I took the kids to a little beach, was it only last week?, and brought a picnic. Forgetting that my daughter takes one bite of food and then has to pee 100% of the time, I just started in on the food. Mostly because I was shaking and going to throw up. She took her first bite and then said, "I have to pee." I looked up the hill to the public restrooms, down at the blanket full of beach stuff and food, at my son eating his lunch, and then back at Charlotte. Then I told her to run to the water, find a place by herself, sit down in the water, and pee there. Because not peeing in the lake (where fish are peeing anyway) is not a necessity.

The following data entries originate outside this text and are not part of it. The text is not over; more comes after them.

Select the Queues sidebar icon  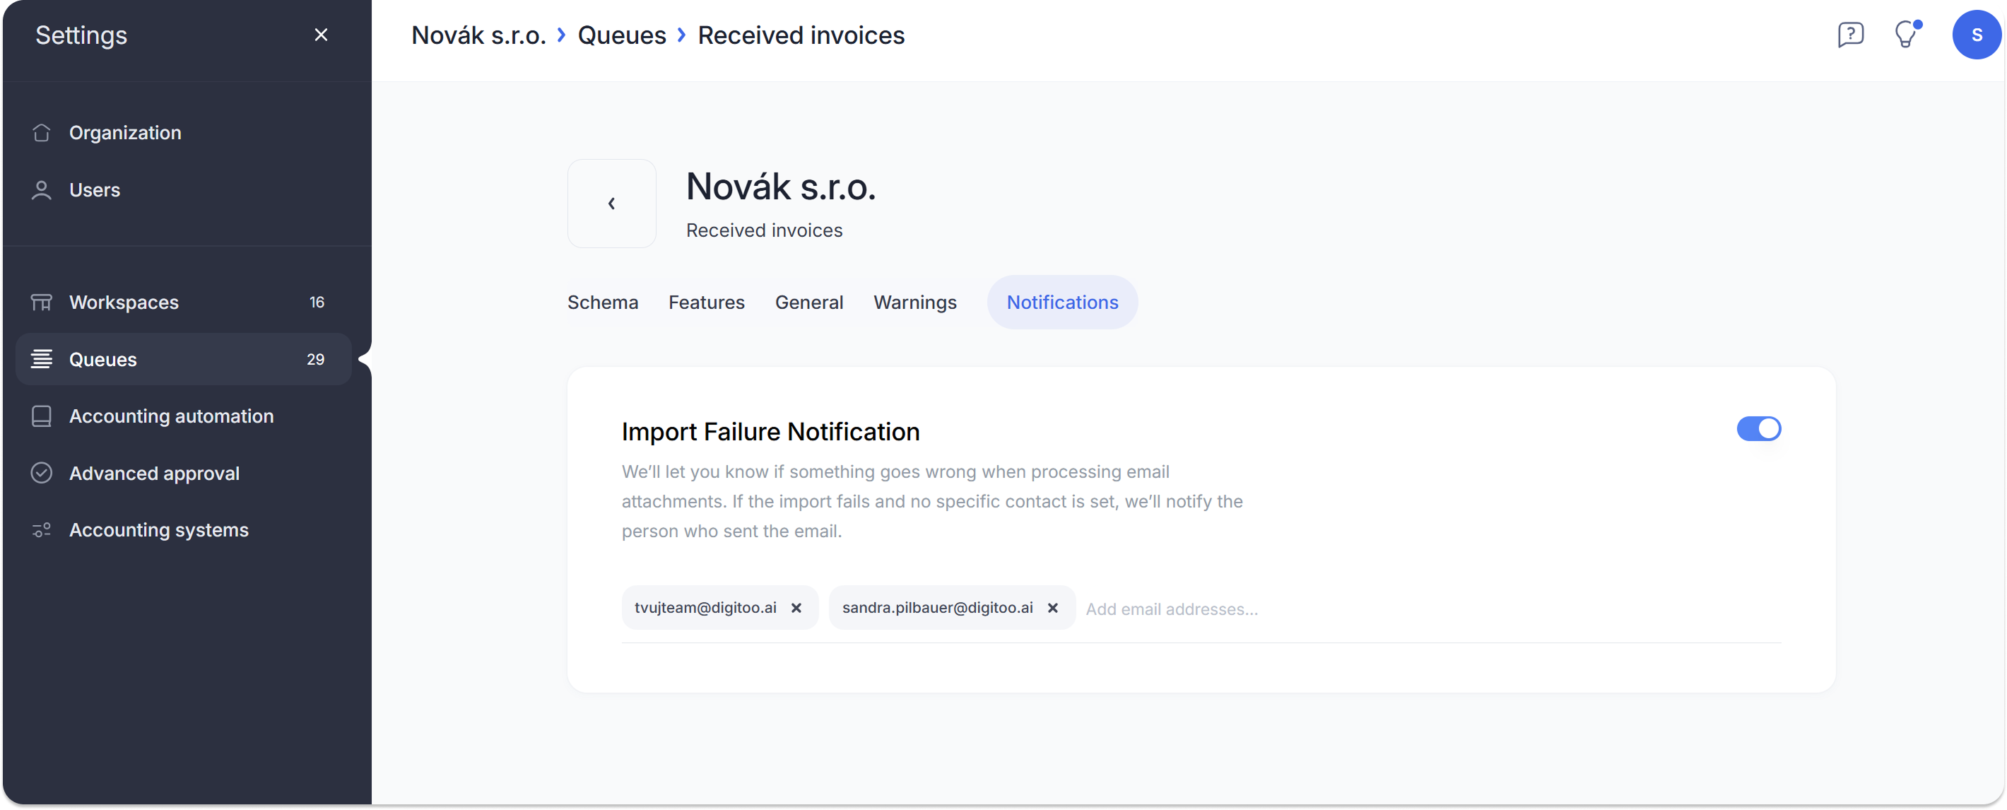(x=42, y=359)
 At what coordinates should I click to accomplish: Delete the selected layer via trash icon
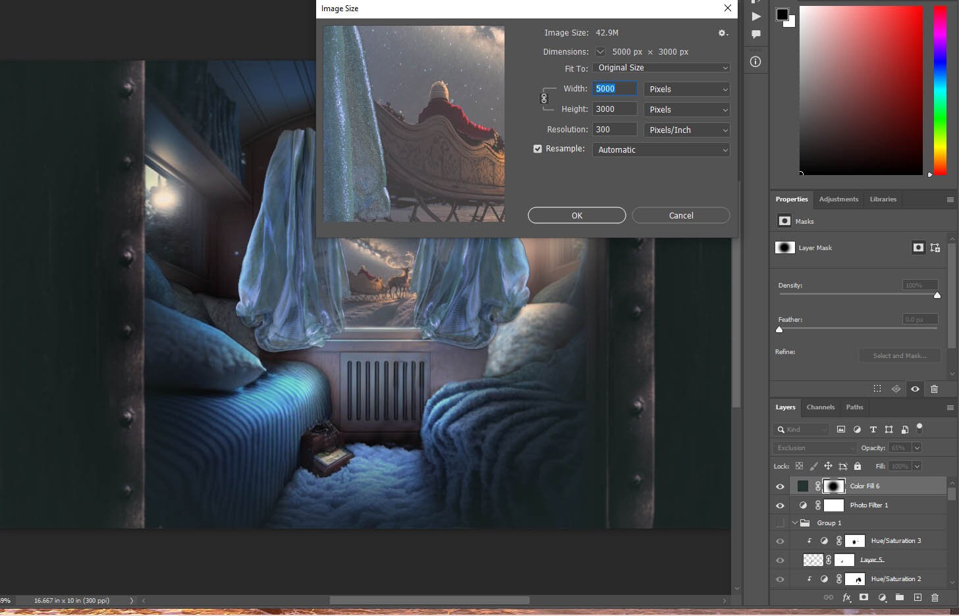(935, 598)
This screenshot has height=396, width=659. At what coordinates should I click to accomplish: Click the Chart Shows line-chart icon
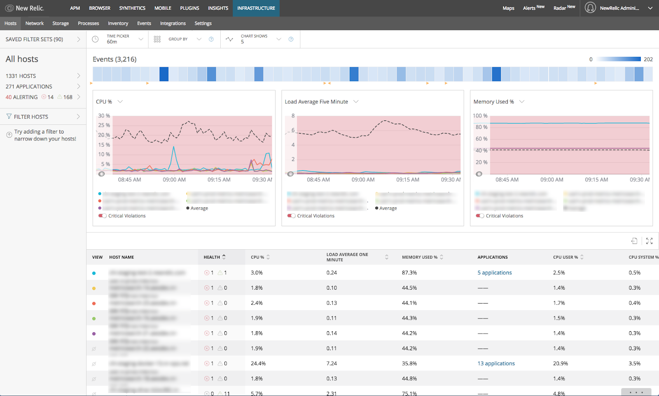coord(229,39)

Also, my kids look absolutely ridiculous everywhere we go lately. Fighting over what to wear? Not necessity. Fighting over doing your hair? Not necessity. At least they're not naked.

So sorry to all if I let things slip. I'm focused on making it through the day, loving the two kids I have, and helping a third come into our family. Turns out that is taking everything I have.

Monday, August 01, 2011

Puppies and Babies

We're training Percie.

It takes a lot of work.

It feels like having a newborn all over again. Only this time my newborn isn't small and cuddly and really, really good smelling.

This time my newborn pounces, and nips, and smells really really bad.

So maybe it's like having an 18 month old boy who is naughty.

The difference is that with an 18 month old boy, I've already had the whole newborn, and baby phase to build up all my love.

But she is so very good and smart. Hopefully things will start to stick soon.

Goals for the week: Attention when called, standing on a loose leash, sitting, keep working on not jumping on the counters (we are going through way too many Clorox wipes)


PS. My cat is sick and keeps sneezing. I'm totally mean because this makes me laugh.